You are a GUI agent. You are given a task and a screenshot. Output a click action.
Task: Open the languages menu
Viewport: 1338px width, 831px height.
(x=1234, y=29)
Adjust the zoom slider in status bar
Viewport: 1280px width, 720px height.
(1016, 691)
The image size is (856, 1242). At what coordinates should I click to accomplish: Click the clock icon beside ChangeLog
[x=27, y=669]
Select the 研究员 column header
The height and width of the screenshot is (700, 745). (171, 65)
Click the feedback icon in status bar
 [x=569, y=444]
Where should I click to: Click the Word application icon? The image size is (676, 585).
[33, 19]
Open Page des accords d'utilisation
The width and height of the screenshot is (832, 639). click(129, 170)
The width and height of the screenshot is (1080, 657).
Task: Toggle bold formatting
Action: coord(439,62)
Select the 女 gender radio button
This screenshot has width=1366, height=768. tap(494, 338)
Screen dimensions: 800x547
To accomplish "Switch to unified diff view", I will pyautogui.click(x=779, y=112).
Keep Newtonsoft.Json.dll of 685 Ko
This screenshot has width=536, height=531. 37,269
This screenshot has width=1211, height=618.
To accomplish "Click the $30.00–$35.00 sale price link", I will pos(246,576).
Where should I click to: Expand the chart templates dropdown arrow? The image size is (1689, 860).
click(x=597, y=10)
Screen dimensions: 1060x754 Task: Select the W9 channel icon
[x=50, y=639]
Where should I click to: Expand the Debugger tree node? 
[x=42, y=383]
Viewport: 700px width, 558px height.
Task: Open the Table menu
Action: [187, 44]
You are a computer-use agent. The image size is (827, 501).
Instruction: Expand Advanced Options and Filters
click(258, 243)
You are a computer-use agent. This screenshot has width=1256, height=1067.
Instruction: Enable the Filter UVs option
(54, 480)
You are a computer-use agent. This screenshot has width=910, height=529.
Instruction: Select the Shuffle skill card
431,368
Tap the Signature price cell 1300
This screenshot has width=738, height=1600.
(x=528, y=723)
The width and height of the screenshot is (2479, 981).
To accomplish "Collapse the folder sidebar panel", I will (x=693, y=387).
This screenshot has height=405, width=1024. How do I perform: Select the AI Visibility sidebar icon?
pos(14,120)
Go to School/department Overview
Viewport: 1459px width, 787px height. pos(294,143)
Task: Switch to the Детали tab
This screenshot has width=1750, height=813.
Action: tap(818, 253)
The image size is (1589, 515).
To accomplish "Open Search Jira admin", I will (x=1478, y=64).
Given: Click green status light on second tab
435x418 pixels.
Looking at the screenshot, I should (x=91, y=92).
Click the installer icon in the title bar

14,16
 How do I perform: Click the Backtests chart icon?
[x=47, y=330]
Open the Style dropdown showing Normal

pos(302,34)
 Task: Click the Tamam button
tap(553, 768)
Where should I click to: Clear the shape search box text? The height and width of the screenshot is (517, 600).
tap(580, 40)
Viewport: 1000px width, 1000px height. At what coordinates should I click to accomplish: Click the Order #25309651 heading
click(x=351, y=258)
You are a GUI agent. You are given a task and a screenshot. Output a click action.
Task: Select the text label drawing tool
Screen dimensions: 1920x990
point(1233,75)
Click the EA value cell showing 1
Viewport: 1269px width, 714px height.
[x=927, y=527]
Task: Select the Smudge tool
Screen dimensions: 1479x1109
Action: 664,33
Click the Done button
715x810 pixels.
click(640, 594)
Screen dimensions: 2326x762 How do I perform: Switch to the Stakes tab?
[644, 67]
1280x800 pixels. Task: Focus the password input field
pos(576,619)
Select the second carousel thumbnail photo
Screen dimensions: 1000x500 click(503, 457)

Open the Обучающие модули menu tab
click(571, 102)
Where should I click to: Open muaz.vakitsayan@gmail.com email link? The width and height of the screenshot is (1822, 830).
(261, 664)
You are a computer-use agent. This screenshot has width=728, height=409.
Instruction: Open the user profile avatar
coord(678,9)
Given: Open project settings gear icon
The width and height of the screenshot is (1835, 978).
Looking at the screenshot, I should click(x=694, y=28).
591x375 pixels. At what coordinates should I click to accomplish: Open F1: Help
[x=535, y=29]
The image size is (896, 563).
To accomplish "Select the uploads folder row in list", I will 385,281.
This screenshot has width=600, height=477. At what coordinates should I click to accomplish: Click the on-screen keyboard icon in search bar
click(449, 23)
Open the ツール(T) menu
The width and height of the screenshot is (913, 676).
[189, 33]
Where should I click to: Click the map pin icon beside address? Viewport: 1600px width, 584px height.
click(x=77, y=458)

WHAT IS BEING ASKED —
In the listing, find each line with the string "will" and copy it.

SOLUTION TO THIS EXERCISE —
To accomplish "Switch to unified diff view", I will pyautogui.click(x=779, y=112).
To accomplish "Click the $30.00–$35.00 sale price link", I will pos(246,576).
To accomplish "Collapse the folder sidebar panel", I will (x=693, y=387).
To accomplish "Open Search Jira admin", I will (x=1478, y=64).
To accomplish "Select the uploads folder row in list", I will 385,281.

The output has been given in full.